Ahok (liputan6.com)
Wakil Gubernur DKI Jakarta Basuki Tjahaja Purnama alias Ahok akan mempercepat beberapa program unggulan Ibu Kota dalam sisa tiga tahun pemerintahannya. Salah satunya adalah penerapan transaksi non-tunai di Pemprov DKI.
Misalnya, pembayaran retribusi pedagang kaki lima (PKL), penghuni rusun, electronic road pricing (ERP), pembayaran tarif transjakarta, dan gaji penyapu jalan.
"Semua program seperti ERP dan transaksi non-tunai saya targetkan (terealisasi) sempurna tahun 2016. Tahun 2015 mulai diuji coba, 2016 (program berjalan) sempurna, dan tahun 2017 saya bye-bye, sudah enggak di Jakarta lagi, semua (program) sudah beres," kata Basuki, di Plaza Mandiri, Jakarta Selatan, Jumat (12/9/2014).
Kenapa Ahok bilang, “2017, bye, bye, Jakarta?”
Sebelumnya, Ahok mengatakan setelah keluar dari Partai Gerindra, dia belum berpikir untuk pindah partai mana pun. “Dalam perkawinan, kalau cerai, juga kan ada masa iddah-nya? Masa langsung kawin?” Begitu kira-kira yang Ahok katakan, ketika ditanya wartawan, apakah diaakan pindah ke papol lain.

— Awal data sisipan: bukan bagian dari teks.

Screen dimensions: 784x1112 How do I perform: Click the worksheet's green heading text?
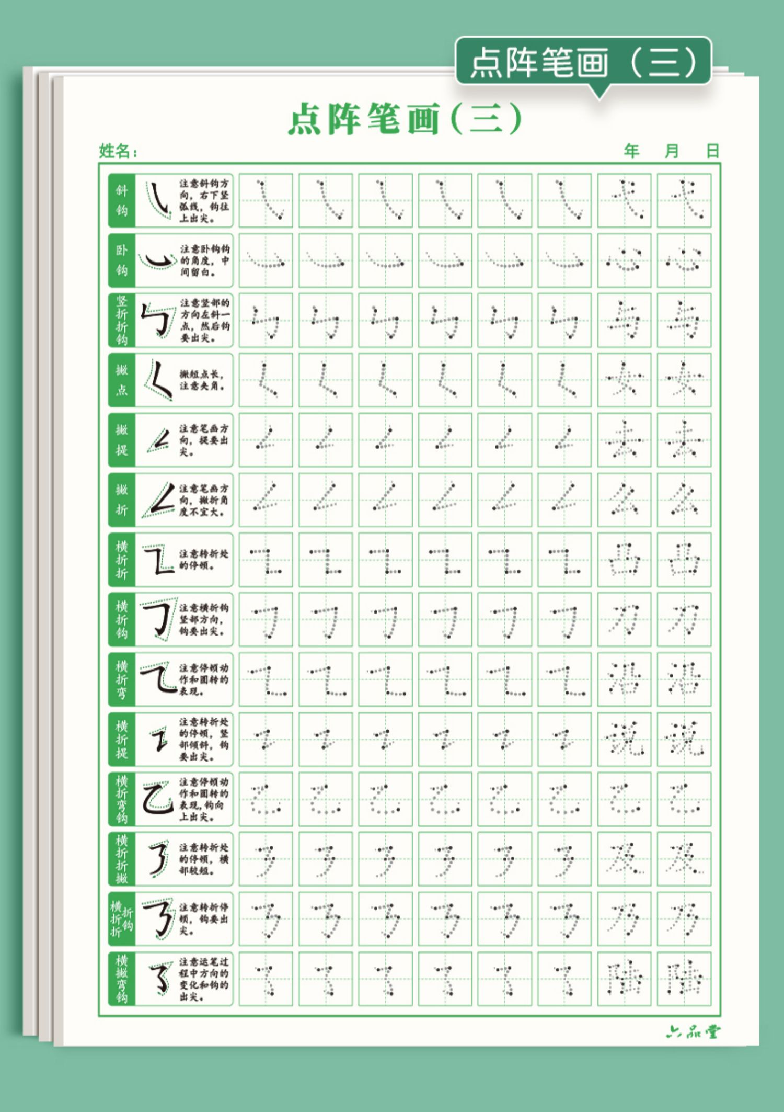pos(405,118)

Apakah Ahok kapok berpolitik? Apakah Ahok kapok menjadi pejabat negara? Apakah Ahok kapok mengurus Jakarta, maka itu setelah masa jabatannya sebagai gubernur DKI Jakarta habis di 2017, dia akan mundur?
Jika demikian yang terjadi, maka sama berarti dengan kemenangan akhirnya jatuh pada pihak-pihak yang anti-Ahok selama ini. Seperti Haji Lulung, dan M. Taufik. Mereka akan tertawa terbahak-bahak menyaksikan akhirnya berhasil menekan Ahok, sehingga dia tak tahan lagi, akhirnya menyelamatkan diri keluar dari dunia politik dan pemerintahan. Pertarungan pun dimenangkan oleh kuasa kegelapan.

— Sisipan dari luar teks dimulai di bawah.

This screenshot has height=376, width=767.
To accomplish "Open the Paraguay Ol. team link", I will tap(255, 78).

Sebaliknya, kita yang sudah senang adanya pejabat-pejabat tinggi berintegritas, tegas, bersih, dan jujur akan sedih, karena mereka berkurang satu, yaitu Ahok. Bahkan warga DKI Jakarta bisa lebih sedih lagi, seandainya tidak ada pimpinan pengganti yang berkarakter seperti Ahok atau Jokowi.

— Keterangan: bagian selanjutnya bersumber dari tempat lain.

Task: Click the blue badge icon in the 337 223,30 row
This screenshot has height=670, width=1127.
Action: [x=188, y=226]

Saya yakin, bukan itu yang dimaksud Ahok. Karena Ahok sendiri berkali-kali pernah mengatakan, mengutip pesan almarhum ayahnya, bahwa untuk bisa mensejahterakan sebanyak mungkin rakyat, serta melawan pejabat (yang tidak benar) adalah menjadi pejabat. “Orang miskin jangan melawan orang kaya, orang kaya jangan melawan pejabat”, itulah ucapannya meniru pesan ayahnya yang mengutip falsafah dari Khong Fu Chu. Kalau pejabatnya tidak benar tentu akan menindas dan memeras rakyatnya, untuk mengatasi pejabat seperti ini, harus bisa menjadi pejabat yang lebih tinggi darinya. Itulah visi dan misi Ahok ketika bercita-cita menjadi pejabat. Kini itu dipraktekkan dengan sungguh-sungguh.
Jadi, tak mungkin Ahok akan keluar dari dunia politik, atau tidak mau menjadi pejabat lagi karena kapok mendapat tekanan dan serangan terus-menerus dari kelompok-kelompok pejabat tidak benar, berkarakter preman dan korup, penindas dan pemeras rakyat, terutama rakyat kecil. Hati nurani Ahok pasti masih terus memanggilnya untuk terus mengabdi kepada rakyat banyak melalui jabatannya sebagai pejabat tinggi negara. Selain itu, Ahok juga tipe petarung bernyali besar, yang tidak bisa digertak dengan cara-cara kekerasan (ala preman).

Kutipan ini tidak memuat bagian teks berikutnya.